Task prompt ::
When the line containing "This screenshot has width=845, height=449." appears in the listing below, set it down along with each later line through the end, exactly as written, and nothing before it.

Start of Provided entries

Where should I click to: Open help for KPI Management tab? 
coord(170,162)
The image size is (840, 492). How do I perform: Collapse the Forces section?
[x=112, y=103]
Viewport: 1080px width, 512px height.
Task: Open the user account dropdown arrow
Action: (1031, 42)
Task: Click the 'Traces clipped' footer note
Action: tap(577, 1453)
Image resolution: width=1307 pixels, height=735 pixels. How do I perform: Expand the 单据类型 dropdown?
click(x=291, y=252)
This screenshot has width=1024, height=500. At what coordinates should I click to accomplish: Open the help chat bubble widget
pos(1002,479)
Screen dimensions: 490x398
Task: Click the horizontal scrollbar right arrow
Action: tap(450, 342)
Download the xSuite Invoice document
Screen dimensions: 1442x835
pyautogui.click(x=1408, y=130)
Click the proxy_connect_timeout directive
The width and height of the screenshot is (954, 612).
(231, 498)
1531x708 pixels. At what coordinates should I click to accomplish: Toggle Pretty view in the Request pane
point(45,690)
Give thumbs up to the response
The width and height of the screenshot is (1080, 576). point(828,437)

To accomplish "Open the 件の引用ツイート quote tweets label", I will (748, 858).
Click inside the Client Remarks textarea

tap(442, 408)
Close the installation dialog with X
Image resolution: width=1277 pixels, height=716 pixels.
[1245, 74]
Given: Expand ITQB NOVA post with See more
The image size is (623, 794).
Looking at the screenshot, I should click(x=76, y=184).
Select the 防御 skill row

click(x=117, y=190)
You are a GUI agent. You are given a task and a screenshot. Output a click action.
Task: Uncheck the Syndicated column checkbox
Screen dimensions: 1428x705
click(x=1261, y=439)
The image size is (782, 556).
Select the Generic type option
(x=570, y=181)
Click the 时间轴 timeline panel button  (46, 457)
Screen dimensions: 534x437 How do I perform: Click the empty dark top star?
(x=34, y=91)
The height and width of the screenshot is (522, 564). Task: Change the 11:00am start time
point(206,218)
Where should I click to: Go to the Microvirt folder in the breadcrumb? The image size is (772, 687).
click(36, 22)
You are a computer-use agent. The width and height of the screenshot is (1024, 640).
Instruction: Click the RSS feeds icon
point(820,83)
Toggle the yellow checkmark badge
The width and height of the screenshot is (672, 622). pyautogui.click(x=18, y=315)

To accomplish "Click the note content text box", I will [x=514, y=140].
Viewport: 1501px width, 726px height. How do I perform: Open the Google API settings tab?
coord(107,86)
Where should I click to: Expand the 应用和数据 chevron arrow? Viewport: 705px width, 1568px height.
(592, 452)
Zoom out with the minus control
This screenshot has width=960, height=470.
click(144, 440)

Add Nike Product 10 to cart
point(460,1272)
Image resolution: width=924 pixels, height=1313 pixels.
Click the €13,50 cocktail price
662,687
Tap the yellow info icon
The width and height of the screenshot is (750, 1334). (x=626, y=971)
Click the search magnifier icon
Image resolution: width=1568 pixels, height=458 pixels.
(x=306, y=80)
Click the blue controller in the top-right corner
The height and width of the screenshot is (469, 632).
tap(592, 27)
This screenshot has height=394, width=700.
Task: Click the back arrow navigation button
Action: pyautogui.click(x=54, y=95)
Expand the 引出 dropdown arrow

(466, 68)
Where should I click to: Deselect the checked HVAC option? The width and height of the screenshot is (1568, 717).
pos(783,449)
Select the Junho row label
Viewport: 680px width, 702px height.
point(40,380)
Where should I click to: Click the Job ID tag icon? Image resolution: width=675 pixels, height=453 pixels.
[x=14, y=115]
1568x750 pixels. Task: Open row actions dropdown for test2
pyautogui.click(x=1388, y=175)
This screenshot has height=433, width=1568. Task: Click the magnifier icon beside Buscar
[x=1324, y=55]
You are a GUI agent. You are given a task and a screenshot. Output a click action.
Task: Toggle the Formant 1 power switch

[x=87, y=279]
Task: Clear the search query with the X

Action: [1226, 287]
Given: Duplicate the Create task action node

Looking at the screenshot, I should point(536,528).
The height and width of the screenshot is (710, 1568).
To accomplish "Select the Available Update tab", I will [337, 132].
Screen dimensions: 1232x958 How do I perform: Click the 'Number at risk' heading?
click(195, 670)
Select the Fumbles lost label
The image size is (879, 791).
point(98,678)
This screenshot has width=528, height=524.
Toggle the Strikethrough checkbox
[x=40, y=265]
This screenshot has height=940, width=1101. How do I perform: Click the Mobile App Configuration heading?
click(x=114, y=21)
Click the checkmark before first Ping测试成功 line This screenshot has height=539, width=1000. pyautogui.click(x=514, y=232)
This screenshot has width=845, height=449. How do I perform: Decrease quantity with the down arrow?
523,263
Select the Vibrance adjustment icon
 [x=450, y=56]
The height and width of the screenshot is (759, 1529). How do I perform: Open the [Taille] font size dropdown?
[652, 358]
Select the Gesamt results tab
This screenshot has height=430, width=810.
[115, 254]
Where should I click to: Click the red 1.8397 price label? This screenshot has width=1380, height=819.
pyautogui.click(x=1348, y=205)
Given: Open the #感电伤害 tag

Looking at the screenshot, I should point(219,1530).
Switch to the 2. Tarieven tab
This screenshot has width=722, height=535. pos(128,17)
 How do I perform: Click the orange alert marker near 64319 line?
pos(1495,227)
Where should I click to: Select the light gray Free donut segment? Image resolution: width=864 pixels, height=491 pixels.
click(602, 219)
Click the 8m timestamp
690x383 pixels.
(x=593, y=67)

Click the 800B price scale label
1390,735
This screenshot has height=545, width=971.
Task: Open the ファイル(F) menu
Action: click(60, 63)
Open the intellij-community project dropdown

End of Provided entries

Answer to this task ::
This screenshot has width=845, height=449. How do I perform: Decrease quantity with the down arrow?
523,263
Select the Vibrance adjustment icon
 [x=450, y=56]
The height and width of the screenshot is (759, 1529). How do I perform: Open the [Taille] font size dropdown?
[652, 358]
Select the Gesamt results tab
This screenshot has height=430, width=810.
[115, 254]
Where should I click to: Click the red 1.8397 price label? This screenshot has width=1380, height=819.
pyautogui.click(x=1348, y=205)
Given: Open the #感电伤害 tag

Looking at the screenshot, I should point(219,1530).
Switch to the 2. Tarieven tab
This screenshot has width=722, height=535. pos(128,17)
 How do I perform: Click the orange alert marker near 64319 line?
pos(1495,227)
Where should I click to: Select the light gray Free donut segment? Image resolution: width=864 pixels, height=491 pixels.
click(602, 219)
Click the 8m timestamp
690x383 pixels.
(x=593, y=67)

Click the 800B price scale label
1390,735
This screenshot has height=545, width=971.
Task: Open the ファイル(F) menu
Action: click(60, 63)
Open the intellij-community project dropdown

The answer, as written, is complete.